To be a strategic thinker, you can’t just consider the present, the day-to-day in front of you. You have to take stock of the future through evaluating trends and identifying possible scenarios, and interpret the past so you can learn from it. Here’s how to master both skills. When it comes to the future, of course, no one’s foresight is perfect. All you can do is guess. But with practice, your guesses can become far more nuanced and informed. One important element is recognizing both macro trends that will impact society, maybe the rise of driverless cars, or 3D printing, and micro trends that will impact your industry specifically. Most people don’t bother to seek out this kind of big picture information. 

They’re content to just do their job, and are surprised when disruption happens. But if you stay on top of trends, you won’t be surprised. In fact, you’ll be far ahead of others because you’ll have had years to strategize and adapt, so that when disruption hits, you not only have a plan, but are already implementing it. To effectively monitor trends, it’s important to read voraciously, both general interest and industry-specific publications. It’s also useful to identify people in your life, whether inside your industry or not, whom you think of as particularly well-informed. Maybe it’s a university professor in your social circle, or a guy who works at a think tank, or a magazine reporter you run into at conferences. 

If you see that they watch trends closely, make a point of drawing them out. Ask them what’s interesting, or promising, or worrisome to them, and learn from their insights. It’s also useful to engage in scenario building, a process that’s popular with the military. This is mapping out, literally writing down like a story, multiple possible ways that the future could play out. Any individual scenario probably isn’t going to happen exactly as you imagine it, but pieces of multiple scenarios might well happen, and identifying possible weaknesses or opportunities early on can allow you to plan more effectively for them.

 Finally, when it comes to understanding the past, it’s important not just to be aware of what happened, but also why. As humans, we’re pretty good at identifying explanations, but a common problem is that, after we find one that’s plausible, we stop looking. Yet oftentimes there’s more than one reason something happened. The company may have gone out of business because the founder made bad hiring decisions, but it’s possible that the product-market fit also wasn’t right, and they relied too heavily on print advertising when they should have done more online. 
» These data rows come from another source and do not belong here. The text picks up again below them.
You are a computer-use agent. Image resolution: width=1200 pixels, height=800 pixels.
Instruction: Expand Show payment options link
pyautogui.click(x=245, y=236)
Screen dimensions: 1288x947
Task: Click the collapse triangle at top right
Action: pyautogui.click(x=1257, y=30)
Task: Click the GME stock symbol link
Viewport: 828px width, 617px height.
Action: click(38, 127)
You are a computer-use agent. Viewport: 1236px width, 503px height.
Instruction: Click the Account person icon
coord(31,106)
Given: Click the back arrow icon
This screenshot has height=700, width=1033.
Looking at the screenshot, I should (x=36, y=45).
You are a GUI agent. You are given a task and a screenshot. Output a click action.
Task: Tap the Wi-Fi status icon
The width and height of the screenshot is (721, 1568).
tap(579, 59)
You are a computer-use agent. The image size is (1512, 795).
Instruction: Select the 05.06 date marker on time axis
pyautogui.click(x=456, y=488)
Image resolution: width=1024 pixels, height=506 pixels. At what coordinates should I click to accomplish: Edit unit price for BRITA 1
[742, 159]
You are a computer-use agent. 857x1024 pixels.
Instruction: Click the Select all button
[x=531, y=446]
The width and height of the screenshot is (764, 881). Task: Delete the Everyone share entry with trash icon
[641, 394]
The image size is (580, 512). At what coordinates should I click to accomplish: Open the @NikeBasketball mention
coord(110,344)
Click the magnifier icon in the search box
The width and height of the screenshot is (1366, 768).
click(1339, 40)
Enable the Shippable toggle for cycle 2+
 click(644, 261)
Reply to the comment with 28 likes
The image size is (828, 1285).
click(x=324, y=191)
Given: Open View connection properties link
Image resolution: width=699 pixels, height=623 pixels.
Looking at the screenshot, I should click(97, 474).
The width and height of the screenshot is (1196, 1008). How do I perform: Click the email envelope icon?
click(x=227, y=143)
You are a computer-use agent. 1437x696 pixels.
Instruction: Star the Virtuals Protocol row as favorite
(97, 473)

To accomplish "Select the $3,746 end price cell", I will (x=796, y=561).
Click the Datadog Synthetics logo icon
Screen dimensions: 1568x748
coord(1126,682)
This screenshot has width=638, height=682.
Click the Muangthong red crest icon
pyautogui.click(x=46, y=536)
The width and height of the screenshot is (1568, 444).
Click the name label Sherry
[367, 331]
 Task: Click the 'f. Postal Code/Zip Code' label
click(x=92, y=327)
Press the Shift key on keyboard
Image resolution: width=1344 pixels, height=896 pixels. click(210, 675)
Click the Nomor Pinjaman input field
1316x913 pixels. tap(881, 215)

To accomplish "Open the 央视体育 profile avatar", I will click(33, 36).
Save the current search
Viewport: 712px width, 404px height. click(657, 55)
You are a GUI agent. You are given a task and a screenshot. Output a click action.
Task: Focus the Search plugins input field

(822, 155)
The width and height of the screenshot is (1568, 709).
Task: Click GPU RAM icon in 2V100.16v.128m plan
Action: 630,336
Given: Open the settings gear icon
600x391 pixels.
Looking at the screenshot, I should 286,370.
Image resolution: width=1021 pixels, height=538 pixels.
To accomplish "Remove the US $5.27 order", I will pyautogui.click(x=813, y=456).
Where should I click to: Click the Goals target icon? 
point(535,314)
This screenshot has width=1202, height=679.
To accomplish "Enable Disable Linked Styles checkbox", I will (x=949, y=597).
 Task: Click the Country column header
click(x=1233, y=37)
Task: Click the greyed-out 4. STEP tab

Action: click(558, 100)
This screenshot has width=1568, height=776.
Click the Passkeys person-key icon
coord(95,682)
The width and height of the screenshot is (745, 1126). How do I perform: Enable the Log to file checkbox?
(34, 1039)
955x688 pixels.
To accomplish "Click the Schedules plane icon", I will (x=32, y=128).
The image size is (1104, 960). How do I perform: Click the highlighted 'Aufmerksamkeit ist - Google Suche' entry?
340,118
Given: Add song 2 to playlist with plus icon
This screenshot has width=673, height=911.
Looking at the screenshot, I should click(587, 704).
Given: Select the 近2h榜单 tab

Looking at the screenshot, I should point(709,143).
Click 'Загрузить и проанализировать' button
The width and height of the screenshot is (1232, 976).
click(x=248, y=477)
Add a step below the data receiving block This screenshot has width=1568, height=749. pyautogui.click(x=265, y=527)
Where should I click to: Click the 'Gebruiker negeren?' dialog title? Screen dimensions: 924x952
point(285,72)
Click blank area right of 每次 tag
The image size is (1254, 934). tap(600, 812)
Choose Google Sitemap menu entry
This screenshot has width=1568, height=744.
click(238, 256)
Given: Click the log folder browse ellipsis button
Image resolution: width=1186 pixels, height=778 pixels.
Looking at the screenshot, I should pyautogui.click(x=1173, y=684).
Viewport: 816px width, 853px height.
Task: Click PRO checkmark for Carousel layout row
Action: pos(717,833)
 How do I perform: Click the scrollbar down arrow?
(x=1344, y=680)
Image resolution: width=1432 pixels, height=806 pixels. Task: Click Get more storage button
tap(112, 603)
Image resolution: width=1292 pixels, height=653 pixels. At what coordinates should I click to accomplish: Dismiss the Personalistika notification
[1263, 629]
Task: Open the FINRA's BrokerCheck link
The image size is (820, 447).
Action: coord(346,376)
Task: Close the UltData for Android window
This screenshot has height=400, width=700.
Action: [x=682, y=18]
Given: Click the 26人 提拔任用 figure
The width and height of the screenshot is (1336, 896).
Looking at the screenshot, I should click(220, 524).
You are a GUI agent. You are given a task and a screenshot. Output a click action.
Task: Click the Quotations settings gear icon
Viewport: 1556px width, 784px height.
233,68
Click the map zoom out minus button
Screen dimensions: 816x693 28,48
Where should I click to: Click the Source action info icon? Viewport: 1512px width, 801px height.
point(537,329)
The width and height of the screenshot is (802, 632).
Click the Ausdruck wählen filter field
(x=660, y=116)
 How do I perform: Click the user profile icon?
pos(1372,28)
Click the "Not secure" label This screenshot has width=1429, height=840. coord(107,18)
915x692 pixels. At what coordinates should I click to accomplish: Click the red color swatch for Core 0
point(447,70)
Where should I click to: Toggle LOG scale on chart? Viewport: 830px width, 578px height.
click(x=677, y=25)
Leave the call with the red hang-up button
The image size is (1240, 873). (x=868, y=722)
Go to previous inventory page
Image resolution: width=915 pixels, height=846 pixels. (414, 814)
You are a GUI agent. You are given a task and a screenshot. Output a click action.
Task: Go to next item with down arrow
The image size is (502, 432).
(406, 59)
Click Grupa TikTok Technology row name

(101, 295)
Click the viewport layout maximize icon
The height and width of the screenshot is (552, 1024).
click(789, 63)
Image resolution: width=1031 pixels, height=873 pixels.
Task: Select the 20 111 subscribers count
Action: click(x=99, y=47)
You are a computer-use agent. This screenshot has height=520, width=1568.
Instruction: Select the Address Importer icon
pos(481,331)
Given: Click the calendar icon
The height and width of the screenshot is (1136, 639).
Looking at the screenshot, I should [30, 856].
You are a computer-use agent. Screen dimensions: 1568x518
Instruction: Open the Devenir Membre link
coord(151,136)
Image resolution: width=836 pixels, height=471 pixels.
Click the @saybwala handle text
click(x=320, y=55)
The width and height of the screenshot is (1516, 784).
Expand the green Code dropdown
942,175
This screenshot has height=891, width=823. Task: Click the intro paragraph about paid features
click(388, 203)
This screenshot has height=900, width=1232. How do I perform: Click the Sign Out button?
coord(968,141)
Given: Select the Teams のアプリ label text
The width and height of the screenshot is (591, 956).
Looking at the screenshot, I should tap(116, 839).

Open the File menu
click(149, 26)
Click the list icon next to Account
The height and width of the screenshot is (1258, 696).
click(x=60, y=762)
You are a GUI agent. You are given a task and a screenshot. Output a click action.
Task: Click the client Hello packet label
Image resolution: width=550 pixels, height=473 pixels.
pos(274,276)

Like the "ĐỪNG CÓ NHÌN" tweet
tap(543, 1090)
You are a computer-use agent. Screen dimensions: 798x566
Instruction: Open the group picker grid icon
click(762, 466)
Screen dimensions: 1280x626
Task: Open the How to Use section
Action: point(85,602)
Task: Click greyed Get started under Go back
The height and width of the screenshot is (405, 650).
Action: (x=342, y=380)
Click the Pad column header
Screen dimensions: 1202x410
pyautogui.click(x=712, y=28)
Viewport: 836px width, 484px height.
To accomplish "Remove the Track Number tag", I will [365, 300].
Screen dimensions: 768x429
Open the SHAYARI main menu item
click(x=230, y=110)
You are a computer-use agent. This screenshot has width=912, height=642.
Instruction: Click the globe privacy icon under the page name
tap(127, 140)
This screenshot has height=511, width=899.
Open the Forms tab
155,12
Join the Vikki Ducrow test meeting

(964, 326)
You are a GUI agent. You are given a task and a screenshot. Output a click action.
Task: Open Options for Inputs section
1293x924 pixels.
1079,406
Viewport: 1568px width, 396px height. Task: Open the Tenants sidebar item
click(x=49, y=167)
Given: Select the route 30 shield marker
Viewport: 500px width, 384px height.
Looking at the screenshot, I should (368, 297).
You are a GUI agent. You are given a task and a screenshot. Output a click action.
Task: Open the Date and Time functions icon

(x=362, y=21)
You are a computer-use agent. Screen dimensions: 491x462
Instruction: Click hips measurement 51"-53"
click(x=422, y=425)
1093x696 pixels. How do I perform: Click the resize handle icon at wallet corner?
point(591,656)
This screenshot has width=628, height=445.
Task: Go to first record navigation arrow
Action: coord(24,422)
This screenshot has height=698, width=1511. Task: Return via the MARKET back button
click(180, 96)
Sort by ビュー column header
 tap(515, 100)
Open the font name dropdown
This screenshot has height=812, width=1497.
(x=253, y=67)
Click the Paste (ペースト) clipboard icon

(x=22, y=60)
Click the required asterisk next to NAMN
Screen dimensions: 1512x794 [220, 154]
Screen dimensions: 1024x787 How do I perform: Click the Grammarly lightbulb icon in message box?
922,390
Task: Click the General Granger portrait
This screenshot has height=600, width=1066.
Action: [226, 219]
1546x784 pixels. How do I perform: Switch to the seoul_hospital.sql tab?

We can’t let ourselves be content with simple answers if they don’t actually represent the whole story. We need to train ourselves to ask, “Is there more I should be aware of?” Learning to take a holistic view of the past can yield insights that are often hidden to others. Getting good at strategic thinking means we can’t afford to just live in the present. We have to develop a healthy intuition about the future and a clear-eyed understanding of the past.